%%

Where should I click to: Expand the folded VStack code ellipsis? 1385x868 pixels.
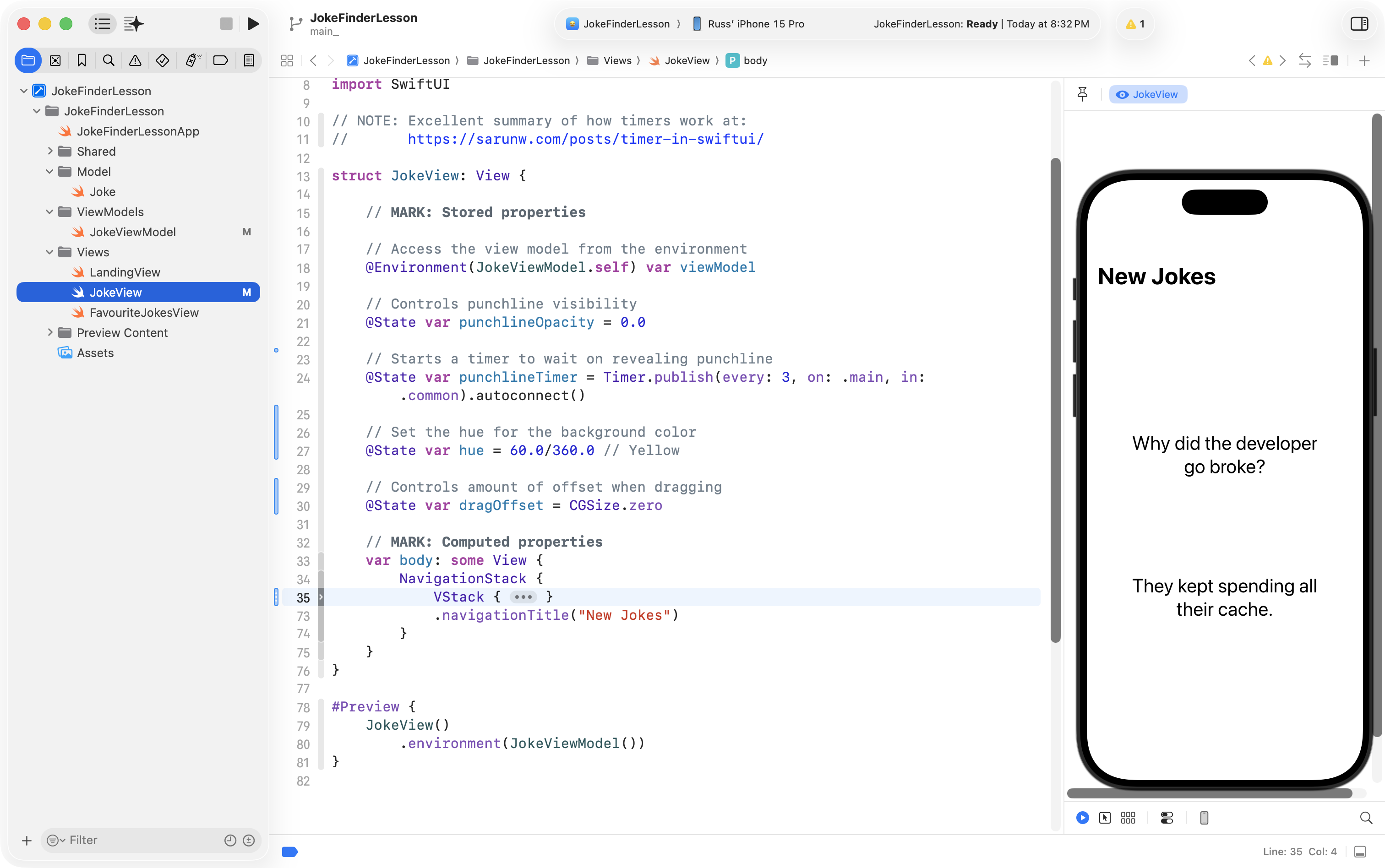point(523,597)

%%
%%

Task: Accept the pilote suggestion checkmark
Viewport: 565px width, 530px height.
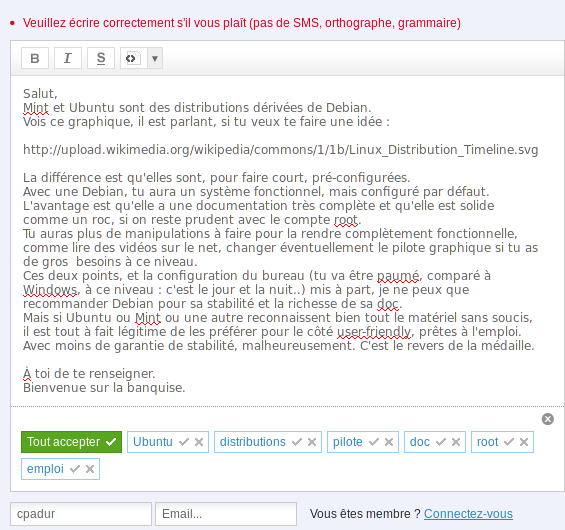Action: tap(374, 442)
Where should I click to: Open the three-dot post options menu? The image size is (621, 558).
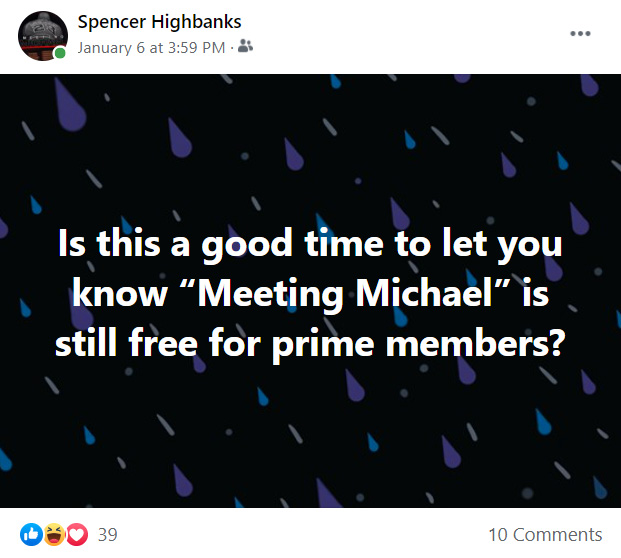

%%

GIVEN PROBLEM
Copy out the rows again, everything from the line containing "Task: Accept the pilote suggestion checkmark" down to the line containing "Where should I click to: Open", both included, but without the pictures.

RESULT BELOW
Task: Accept the pilote suggestion checkmark
Viewport: 565px width, 530px height.
Action: tap(374, 442)
Where should I click to: Open the three-dot post options menu? The image size is (621, 558).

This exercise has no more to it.